Indeed, this seems to be the trend now. We read only books written in English. Even Hindi-fied English books are infinitely better than books written in Hindi. It’s hip and cool not to be able to speak your mother tongue. Parents speak in English to their children. When I was living in Chennai, I saw only people conversing in English, in shopping malls, cafes, restaurants and theatres. I am sure it’s the same across India in all cities. If you don’t speak in English, you are automatically looked down upon. The mother tongue identifies a lesser individual now. No one studies these languages anymore! We are busy correcting the grammar of this borrowed language so much that we are forgetting the basics of our own! Soon Mother Tongue will mean, a language that my mother used to speak, of which I know nothing of.
It scares me. My mother tongue is not only a tool of communication but a repository of culture, of our history, our traditions, and our folklore.

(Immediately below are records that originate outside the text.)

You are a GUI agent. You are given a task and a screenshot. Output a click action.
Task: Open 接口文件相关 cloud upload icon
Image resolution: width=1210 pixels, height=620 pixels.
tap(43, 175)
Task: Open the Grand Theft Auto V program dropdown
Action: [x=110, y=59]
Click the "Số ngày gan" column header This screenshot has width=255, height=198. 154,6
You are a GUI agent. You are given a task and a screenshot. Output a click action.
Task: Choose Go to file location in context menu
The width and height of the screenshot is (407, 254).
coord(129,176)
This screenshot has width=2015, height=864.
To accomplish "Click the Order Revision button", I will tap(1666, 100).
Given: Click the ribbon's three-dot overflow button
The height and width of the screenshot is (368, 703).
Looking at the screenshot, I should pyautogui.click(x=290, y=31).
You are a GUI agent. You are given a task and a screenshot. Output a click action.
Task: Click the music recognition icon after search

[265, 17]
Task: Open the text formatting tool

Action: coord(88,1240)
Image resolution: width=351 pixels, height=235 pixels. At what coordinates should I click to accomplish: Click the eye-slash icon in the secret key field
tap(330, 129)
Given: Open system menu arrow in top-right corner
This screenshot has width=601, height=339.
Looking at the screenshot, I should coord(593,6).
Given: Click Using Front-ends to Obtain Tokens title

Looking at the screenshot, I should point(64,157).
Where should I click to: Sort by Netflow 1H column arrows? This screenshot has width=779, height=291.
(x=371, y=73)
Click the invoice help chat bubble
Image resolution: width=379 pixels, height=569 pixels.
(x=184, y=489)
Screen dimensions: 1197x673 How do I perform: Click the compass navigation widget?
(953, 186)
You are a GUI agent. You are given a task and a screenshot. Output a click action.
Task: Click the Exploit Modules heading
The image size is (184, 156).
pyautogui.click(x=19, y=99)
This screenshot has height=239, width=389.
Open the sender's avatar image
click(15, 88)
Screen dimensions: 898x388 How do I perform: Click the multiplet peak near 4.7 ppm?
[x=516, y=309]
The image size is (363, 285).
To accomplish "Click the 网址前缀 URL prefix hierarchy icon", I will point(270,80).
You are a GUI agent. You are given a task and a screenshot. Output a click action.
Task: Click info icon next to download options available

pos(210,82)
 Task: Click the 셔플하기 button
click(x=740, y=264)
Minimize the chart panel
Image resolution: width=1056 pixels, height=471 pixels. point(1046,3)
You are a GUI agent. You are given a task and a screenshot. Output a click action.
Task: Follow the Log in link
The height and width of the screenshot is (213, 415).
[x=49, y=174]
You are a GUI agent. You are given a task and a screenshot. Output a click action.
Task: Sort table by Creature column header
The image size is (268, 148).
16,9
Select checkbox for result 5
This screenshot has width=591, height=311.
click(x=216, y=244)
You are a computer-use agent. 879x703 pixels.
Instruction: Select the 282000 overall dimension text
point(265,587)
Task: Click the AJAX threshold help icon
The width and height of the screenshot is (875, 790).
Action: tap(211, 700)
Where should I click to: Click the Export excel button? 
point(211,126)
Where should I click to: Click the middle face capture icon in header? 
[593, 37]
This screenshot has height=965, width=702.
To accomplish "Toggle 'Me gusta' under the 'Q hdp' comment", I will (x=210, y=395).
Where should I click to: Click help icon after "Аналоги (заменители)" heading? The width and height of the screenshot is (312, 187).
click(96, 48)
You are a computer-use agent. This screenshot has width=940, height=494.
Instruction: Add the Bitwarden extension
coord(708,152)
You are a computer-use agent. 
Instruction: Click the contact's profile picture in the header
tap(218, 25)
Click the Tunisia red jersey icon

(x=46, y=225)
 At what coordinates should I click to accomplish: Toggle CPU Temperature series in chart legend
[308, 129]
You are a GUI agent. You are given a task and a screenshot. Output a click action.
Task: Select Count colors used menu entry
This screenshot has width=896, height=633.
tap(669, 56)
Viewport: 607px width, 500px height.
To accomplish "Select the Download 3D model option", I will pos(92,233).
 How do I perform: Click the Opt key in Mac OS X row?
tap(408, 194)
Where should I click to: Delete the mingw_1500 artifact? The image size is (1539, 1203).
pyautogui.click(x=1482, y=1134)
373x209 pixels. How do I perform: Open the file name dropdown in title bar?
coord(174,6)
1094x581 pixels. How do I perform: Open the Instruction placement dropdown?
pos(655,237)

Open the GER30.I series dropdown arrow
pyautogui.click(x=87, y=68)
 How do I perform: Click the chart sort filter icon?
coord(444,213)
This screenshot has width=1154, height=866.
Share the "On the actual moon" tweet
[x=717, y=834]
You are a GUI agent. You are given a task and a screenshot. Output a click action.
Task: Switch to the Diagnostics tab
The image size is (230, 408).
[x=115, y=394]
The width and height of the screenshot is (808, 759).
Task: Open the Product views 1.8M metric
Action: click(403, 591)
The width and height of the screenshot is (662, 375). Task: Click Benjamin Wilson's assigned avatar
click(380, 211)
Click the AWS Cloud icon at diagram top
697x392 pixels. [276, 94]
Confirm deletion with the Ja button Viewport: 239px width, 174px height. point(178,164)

I have heard Indians argue that English is an Indian language because more people in India speak English than in the other countries where English is the native language. True, in a purely numeric point of view. Yet most of us only speak a “dialect” of it. It’s but a mutant, not the Standard English! But we are so eager to be included in the list of English speaking nations that in our hurry we are ready to leave our own languages behind. Strangely this logic never applies to the European countries and even China - they are so proud of their own languages and yet they know English well enough.
I don’t understand our need of borrowed cultures. Perhaps it’s a direct consequence of the British colonialism. Because the argument of globalization doesn’t hold ground in my mind. Globalization certainly doesn’t demand forgetting your own language and even taking pride in that.
Let me recount my meeting with a person this weekend. I was fortunate to meet this person, a professor of Mathematics in the Harvard University. He is teaching there since 1993. In a casual conversation he said, in the past 20 years, he’s taught students from all over the world. All brilliant. But never has he seen students willing to adapt and forget about home quicker than an Indian. While students from rest of the world are always sharing about their culture and traditions, Indians are content in halfheartedly participating in a Diwali celebration here or a Holi there. That’s it! Other times they are trying too hard to parrot the Americans, so much so that they are driving others away from them. While the rest of the student population is able to mingle without trying so much! Over time this drove him to understand that the fundamental of globalization lay in understanding your roots first. Globalization didn’t mean being unified with the rest to the point of having no identity, it meant recognizing and acknowledging the diversity and taking pride in your individualism.
I was so surprised to see an entire wall full of Bengali literature in the small library in his suburban home that I swallowed my embarrassment of the first acquaintance and of my supreme inadequacy, and asked. He simply said, “Matri bhasar moto rosh ar kise pawa jaye, bolo?” Which loosely translate to, “There is no language sweeter than the Mother Tongue”.
Even though, I write and think in English these days, I agree with him wholeheartedly.